Skip site navigation (1)Skip section navigation (2)
Date:      Wed, 14 Oct 2015 18:10:34 +0200
From:      Frank Razenberg <frank@zzattack.org>
To:        Konstantin Belousov <kostikbel@gmail.com>, freebsd-stable@freebsd.org
Subject:   Re: 10.2-STABLE amd64 panic: page fault while in kernel mode
Message-ID:  <561E7E7A.1080600@zzattack.org>
In-Reply-To: <20151014144217.GV2257@kib.kiev.ua>
References:  <561E5E2F.90404@zzattack.org> <20151014144217.GV2257@kib.kiev.ua>

next in thread | previous in thread | raw e-mail | index | archive | help
Thanks for looking into this.

On 10/14/2015 4:42 PM, Konstantin Belousov wrote:
> On Wed, Oct 14, 2015 at 03:52:47PM +0200, Frank Razenberg wrote:
>> After upgrading from 9.2 to 10.1 I first started noticing panics.

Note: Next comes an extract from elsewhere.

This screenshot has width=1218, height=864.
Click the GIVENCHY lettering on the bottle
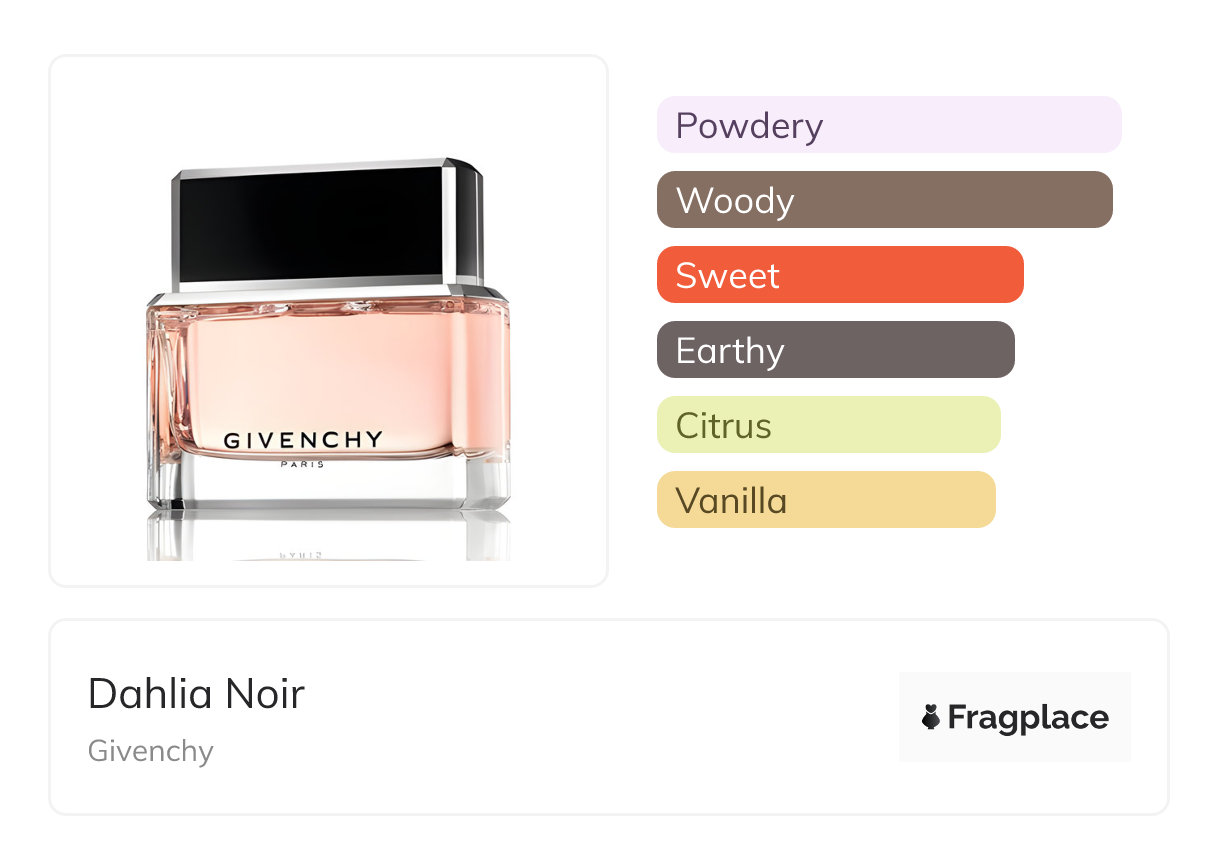303,439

They
>> occurred roughly weekly and since this storage machine isn't frequently
>> used I didn't look into it much further. After updating for 10.2-STABLE
>> the panics have gone from weekly to daily.

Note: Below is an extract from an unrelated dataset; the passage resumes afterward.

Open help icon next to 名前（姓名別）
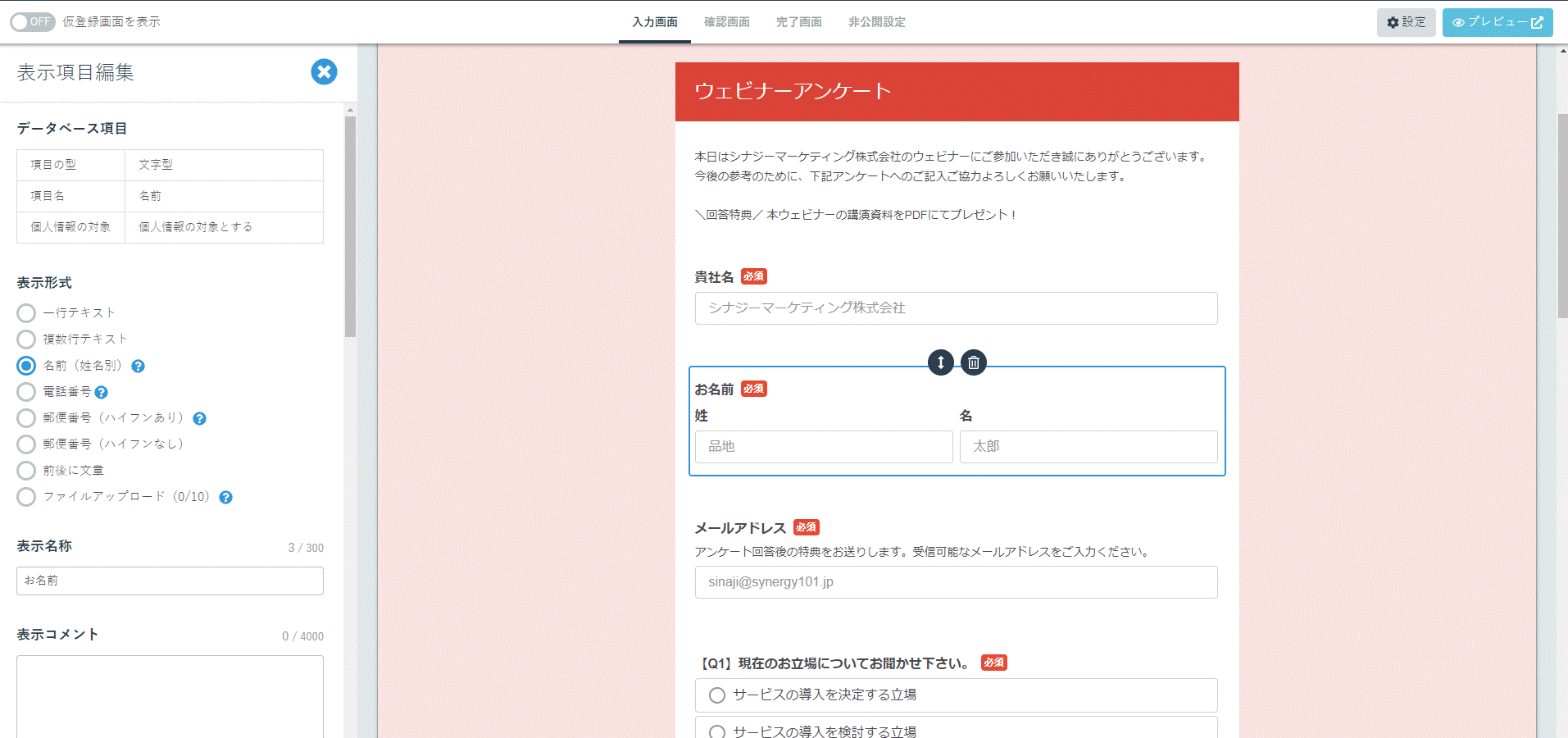 (x=139, y=367)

>> The machine has 32GB of non-registered ECC DDR3-1066 RAM. There's also a
>> 10-disk raidz2 pool. I've ran memtest86+ for 72 hours straight with no
>> errors.
>>
>> Crash dumps all feature the following:
>>
>> Fatal trap 12: page fault while in kernel mode
>> cpuid = 2; apic id = 12
>> fault virtual address   = 0x1d1c0bec0
>> fault code              = supervisor read data, page not present
>> instruction pointer     = 0x20:0xffffffff804fda65
>> stack pointer           = 0x28:0xfffffe0698f21870
>> frame pointer           = 0x28:0xfffffe0698f218d0
>> code segment            = base 0x0, limit 0xfffff, type 0x1b
>>                           = DPL 0, pres 1, long 1, def32 0, gran 1
>> processor eflags        = interrupt enabled, resume, IOPL = 0
>> current process         = 6106 (pickup)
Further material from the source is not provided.